So here you go, I've included my top 10 write-up from Row Three, then I'm going to go down in order of preference through the year with headers for marks out of 10:
Films I Watched in 2009 That Were Released in the UK (or Premiered) in 2009
1. The Wrestler – I can hear a lot of you muttering that this was from 2008, but it got released in the UK in 2009 and that's when I saw it so I don't care. A powerfully raw and emotional film that really touched a nerve with me. It's been a long time, if ever, that I've felt so strongly for a character. Mickey Rourke and the film itself were robbed at the Oscars so I'm putting it at the top of my list to make up for it - that and the fact that it actually is my favourite film of the year.
2. In The Loop – The finest British film I've seen in a long while, it is satire at it's most furiously paced and hilarious best. Peter Capaldi is incredible in one of the most deliciously foul-mouthed roles I've ever seen.

=== DATA SECTION ===
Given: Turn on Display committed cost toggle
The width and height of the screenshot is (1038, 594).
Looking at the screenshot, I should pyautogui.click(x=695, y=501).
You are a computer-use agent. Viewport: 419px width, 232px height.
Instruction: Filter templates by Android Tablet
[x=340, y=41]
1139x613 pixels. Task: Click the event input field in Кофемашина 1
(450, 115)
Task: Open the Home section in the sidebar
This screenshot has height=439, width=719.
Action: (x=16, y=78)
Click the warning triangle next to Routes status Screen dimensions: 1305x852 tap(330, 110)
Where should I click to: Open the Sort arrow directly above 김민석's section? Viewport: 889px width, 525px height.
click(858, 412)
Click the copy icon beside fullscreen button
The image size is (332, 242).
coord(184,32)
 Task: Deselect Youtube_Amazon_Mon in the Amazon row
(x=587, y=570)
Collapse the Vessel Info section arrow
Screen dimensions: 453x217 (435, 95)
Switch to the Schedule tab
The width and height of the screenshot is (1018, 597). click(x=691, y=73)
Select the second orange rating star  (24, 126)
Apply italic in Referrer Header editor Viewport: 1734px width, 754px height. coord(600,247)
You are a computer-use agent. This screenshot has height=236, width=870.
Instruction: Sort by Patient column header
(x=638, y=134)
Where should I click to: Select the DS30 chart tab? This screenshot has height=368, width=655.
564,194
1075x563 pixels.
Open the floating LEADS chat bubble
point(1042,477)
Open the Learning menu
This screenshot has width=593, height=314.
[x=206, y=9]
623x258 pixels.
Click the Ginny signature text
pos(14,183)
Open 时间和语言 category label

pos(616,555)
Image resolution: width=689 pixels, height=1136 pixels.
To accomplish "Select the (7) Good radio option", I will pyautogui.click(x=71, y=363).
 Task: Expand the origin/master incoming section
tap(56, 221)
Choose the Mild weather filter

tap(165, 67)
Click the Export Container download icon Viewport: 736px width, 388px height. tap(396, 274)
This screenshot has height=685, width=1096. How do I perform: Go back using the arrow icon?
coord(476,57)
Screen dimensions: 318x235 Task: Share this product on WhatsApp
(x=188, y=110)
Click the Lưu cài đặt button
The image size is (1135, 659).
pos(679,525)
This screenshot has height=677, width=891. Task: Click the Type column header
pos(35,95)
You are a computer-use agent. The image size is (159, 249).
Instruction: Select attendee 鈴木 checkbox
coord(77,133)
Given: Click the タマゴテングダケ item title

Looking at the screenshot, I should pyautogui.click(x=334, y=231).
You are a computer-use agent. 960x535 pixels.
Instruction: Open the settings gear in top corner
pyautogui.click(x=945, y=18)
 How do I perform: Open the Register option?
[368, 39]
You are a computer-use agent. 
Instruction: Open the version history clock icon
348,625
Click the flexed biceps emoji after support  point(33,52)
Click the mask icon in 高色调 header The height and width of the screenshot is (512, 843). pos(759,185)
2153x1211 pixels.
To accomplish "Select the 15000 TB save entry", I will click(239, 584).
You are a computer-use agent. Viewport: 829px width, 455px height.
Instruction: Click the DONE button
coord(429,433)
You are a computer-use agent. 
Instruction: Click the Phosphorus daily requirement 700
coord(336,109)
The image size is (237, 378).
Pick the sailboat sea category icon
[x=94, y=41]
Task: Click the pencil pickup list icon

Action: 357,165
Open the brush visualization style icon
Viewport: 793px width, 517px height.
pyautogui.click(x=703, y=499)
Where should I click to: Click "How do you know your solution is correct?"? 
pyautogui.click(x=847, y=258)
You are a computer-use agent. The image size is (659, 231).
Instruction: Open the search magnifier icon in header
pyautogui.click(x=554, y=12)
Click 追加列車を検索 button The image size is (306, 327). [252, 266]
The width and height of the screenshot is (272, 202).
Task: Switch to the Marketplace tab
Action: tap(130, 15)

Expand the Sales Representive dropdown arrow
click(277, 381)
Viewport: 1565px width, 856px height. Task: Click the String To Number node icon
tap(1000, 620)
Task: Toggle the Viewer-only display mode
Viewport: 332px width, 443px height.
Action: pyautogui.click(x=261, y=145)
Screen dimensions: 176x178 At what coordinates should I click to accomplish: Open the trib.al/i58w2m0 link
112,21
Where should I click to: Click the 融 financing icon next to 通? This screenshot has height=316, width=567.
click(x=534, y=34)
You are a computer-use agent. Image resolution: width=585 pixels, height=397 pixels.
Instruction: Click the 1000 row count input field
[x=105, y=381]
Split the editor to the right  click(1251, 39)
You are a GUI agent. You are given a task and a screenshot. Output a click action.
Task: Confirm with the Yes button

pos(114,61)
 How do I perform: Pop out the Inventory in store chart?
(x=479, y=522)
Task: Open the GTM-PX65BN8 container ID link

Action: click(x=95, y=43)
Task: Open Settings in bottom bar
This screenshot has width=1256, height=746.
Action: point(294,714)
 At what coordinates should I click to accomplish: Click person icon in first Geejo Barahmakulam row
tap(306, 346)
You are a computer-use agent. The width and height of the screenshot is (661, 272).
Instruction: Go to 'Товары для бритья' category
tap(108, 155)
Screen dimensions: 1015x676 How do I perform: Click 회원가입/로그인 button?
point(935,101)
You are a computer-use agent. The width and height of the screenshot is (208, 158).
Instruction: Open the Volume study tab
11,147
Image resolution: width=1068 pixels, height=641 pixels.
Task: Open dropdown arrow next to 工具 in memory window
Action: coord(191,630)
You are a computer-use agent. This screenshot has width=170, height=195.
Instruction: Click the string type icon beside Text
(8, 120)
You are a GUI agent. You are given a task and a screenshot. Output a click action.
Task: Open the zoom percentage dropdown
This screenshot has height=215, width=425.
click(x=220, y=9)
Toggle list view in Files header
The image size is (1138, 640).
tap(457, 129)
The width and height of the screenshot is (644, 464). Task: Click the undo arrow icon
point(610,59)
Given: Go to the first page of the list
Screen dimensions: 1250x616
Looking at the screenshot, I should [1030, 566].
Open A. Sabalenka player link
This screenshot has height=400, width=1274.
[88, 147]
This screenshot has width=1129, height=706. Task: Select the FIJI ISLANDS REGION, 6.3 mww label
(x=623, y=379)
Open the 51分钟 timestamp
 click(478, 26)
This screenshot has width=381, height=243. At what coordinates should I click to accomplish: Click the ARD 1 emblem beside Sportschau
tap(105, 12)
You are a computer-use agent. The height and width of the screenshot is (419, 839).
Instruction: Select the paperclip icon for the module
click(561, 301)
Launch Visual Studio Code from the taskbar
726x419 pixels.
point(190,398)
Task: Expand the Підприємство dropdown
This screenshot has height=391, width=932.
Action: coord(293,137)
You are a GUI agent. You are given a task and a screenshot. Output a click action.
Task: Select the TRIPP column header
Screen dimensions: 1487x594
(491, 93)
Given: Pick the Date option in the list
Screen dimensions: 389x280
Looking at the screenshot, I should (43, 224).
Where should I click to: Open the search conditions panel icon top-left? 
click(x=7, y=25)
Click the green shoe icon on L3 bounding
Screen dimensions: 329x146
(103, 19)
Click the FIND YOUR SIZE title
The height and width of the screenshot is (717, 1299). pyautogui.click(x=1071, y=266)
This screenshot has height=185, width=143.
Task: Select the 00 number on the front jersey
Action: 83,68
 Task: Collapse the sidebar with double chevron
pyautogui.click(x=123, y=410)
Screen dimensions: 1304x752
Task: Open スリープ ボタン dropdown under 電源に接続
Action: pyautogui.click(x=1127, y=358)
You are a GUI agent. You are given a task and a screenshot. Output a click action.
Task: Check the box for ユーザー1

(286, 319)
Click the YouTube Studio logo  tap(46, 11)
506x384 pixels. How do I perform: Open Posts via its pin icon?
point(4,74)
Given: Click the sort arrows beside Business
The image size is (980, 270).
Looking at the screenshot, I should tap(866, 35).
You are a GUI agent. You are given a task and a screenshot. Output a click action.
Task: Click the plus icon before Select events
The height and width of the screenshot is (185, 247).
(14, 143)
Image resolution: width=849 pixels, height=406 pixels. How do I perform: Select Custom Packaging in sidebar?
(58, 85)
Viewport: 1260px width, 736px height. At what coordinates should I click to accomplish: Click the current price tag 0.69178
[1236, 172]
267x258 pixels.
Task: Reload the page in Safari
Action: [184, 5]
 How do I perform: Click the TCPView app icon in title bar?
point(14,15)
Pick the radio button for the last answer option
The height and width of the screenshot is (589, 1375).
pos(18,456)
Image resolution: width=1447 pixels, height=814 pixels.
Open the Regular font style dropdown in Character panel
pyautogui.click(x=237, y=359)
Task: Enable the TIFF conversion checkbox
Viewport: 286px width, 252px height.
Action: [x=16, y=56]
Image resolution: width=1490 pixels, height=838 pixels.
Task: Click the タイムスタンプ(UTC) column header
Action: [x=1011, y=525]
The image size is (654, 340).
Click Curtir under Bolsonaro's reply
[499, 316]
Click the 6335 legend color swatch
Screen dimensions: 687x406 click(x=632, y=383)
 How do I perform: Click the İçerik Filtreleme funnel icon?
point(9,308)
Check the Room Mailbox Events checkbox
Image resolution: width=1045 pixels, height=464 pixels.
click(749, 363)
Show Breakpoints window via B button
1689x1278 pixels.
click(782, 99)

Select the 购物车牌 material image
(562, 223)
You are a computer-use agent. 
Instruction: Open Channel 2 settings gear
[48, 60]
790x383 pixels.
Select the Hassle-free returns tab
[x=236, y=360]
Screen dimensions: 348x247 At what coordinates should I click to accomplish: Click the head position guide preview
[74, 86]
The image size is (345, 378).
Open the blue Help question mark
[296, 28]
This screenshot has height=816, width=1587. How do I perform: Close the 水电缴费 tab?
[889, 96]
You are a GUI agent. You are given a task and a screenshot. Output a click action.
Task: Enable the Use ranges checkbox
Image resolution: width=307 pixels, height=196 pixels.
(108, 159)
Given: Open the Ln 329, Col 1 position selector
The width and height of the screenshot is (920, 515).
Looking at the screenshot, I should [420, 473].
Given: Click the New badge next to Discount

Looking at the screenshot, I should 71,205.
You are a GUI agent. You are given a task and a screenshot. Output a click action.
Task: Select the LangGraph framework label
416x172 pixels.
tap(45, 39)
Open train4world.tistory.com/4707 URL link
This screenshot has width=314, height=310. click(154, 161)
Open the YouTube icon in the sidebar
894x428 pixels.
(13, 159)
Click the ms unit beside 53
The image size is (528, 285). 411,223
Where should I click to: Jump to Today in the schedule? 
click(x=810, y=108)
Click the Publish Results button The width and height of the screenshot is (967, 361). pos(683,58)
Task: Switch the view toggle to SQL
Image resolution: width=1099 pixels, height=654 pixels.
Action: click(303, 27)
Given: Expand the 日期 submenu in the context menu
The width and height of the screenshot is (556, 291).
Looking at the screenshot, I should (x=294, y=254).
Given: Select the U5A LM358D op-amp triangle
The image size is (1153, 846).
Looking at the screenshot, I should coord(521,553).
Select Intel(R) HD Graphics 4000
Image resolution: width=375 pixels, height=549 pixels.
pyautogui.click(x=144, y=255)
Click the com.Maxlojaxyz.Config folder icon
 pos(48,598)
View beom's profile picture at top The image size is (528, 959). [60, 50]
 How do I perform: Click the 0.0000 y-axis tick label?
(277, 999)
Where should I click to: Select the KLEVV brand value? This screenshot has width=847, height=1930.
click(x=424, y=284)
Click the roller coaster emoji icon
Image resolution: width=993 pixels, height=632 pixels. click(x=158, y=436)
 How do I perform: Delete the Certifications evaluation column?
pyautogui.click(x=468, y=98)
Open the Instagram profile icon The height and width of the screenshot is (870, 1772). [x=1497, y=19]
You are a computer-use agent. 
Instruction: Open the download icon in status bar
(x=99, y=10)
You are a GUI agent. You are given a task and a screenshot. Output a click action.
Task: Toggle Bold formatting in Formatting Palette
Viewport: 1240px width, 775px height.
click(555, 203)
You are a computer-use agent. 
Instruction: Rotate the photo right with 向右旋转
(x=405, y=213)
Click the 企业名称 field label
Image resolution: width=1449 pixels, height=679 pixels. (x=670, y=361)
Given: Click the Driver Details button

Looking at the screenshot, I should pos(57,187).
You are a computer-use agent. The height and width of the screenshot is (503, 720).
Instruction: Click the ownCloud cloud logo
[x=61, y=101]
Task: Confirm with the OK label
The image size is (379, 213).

=== WHAT THIS TASK INVOLVES ===
Continue the 2009 film rankings with the entries that come next.

=== RESULT OF THIS TASK ===
3. A Serious Man – The Coens do what they do best, mining a seemingly mundane setting/theme for rich black humour and crafting some fantastic characters along the way. Fred Melamed's Sy Ableman is so good he alone would make the film worthy of a mention.
4. Avatar – Yes, it's not without it's flaws as a film but as a filmgoing experience it was unparalleled. Exciting, often beautiful and deeply immersive thanks to the impressive effects and use of 3D, it's the best blockbuster I've seen for a while.
5. Lake Mungo – A film that took me by surprise after it opened a relatively small horror festival in the UK, Lake Mungo is a creepy, yet moving horror film. It's one of the first fictional horror 'documentaries' I've seen that actually looks and feels like a real documentary. It has some narrative flaws and is not a perfect film, but it's quietly powerful and some of it's scares still haunt me three months later.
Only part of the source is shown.